> _Task objective_: Repeat the material word for word, from the line that contains "Open the hidden" through the line that contains "[x=137, y=302]", inclusive.

━━━━

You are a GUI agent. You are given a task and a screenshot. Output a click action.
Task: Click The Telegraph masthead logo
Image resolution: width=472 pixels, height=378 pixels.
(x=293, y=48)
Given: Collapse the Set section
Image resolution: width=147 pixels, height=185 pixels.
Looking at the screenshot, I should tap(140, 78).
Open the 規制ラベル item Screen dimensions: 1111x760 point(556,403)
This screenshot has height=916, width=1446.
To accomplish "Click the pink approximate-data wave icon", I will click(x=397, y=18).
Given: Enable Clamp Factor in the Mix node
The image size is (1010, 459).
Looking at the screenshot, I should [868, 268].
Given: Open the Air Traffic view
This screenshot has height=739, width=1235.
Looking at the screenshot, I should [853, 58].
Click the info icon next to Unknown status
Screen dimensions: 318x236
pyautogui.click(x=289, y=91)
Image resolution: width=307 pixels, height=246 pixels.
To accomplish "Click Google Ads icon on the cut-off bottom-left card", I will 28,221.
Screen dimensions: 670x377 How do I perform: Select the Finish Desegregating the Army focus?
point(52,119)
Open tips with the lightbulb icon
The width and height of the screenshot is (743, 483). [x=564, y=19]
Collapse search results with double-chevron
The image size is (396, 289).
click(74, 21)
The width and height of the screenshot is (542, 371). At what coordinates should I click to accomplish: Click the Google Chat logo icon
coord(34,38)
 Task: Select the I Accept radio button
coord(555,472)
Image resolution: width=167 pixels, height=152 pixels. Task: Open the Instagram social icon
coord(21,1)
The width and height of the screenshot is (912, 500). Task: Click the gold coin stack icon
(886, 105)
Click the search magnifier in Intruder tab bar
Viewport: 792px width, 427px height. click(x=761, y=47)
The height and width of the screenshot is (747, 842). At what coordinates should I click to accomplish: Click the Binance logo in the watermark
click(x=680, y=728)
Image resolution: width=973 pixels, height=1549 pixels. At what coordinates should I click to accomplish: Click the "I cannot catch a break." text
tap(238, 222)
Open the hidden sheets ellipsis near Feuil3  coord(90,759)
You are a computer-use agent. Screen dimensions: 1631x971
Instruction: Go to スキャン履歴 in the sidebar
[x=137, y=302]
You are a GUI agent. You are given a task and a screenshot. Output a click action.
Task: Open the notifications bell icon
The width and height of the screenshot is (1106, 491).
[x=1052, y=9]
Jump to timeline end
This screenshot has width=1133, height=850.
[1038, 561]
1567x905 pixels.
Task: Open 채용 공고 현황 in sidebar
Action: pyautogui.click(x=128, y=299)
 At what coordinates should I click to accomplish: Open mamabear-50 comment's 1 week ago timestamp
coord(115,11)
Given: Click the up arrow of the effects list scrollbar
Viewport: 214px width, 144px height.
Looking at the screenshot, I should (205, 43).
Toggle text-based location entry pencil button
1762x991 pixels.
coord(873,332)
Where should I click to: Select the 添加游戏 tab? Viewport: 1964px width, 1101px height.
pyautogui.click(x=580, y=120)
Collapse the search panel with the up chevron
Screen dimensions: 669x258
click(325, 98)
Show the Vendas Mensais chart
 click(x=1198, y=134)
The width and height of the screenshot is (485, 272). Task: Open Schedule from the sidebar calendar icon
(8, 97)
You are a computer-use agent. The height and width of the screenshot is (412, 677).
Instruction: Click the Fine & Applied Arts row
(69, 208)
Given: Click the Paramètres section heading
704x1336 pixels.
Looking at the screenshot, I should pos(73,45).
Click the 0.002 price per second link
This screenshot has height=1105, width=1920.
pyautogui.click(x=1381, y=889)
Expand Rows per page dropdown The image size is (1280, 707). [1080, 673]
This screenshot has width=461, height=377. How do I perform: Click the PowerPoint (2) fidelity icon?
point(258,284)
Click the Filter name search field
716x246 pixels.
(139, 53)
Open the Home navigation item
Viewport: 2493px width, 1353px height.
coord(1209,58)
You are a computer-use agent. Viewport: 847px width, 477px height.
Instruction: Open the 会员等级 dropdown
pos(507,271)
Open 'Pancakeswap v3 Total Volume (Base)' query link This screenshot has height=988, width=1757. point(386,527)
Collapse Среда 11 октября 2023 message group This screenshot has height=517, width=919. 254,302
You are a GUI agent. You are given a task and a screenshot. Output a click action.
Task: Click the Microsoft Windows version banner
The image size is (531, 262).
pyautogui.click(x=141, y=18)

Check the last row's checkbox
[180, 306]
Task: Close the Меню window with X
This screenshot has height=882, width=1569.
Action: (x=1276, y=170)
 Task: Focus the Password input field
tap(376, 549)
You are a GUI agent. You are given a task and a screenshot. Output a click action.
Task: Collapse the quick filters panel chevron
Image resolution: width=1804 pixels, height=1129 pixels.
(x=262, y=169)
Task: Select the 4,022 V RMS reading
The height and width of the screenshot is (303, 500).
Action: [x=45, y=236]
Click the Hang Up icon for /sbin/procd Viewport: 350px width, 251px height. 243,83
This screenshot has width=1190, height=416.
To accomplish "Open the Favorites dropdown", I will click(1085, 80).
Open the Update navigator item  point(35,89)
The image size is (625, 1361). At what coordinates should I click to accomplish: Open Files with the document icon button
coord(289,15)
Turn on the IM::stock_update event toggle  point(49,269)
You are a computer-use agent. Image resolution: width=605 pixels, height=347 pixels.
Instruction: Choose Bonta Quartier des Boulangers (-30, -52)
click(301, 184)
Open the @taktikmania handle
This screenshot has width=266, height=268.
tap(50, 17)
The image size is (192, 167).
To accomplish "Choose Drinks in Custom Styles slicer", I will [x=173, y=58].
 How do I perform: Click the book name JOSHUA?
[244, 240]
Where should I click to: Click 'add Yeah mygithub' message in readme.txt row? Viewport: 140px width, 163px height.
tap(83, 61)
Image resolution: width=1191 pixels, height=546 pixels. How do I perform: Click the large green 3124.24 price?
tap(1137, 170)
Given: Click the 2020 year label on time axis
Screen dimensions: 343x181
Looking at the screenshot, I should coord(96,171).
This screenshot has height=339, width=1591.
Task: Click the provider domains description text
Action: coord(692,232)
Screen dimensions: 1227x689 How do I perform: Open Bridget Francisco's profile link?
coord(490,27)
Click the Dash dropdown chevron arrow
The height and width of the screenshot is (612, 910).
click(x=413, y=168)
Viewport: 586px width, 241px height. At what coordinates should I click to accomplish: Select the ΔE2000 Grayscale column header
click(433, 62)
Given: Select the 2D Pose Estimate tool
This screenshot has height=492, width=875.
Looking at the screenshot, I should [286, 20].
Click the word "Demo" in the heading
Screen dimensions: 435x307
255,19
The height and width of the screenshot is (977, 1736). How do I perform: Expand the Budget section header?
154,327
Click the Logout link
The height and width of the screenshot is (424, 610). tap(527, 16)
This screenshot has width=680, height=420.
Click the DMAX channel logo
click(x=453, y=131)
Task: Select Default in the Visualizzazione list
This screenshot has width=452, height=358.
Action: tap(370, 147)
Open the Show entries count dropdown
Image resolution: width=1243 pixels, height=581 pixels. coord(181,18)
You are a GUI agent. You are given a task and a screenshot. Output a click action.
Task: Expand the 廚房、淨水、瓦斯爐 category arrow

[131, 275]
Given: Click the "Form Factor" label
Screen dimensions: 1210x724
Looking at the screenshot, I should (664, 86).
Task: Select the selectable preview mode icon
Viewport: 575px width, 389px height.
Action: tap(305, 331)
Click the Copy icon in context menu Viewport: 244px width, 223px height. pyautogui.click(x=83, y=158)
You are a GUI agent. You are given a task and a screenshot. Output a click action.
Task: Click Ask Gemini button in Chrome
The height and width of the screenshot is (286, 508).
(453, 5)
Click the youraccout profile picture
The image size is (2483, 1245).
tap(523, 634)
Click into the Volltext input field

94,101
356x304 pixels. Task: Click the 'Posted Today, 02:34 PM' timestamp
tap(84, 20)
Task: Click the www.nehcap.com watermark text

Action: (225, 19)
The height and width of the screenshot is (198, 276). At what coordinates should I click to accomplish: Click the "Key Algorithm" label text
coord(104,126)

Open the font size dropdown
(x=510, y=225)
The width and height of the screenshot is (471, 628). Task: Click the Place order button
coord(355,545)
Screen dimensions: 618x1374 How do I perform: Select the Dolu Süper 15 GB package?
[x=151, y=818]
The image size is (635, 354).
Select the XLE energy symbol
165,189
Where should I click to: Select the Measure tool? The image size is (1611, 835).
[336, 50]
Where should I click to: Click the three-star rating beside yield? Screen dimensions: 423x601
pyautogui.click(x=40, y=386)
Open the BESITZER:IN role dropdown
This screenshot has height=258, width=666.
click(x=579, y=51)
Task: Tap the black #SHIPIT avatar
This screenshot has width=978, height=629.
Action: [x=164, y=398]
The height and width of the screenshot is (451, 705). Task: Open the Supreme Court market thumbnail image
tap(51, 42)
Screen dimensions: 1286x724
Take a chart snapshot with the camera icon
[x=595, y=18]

━━━━

> _Reply_:
Open the hidden sheets ellipsis near Feuil3  coord(90,759)
You are a computer-use agent. Screen dimensions: 1631x971
Instruction: Go to スキャン履歴 in the sidebar
[x=137, y=302]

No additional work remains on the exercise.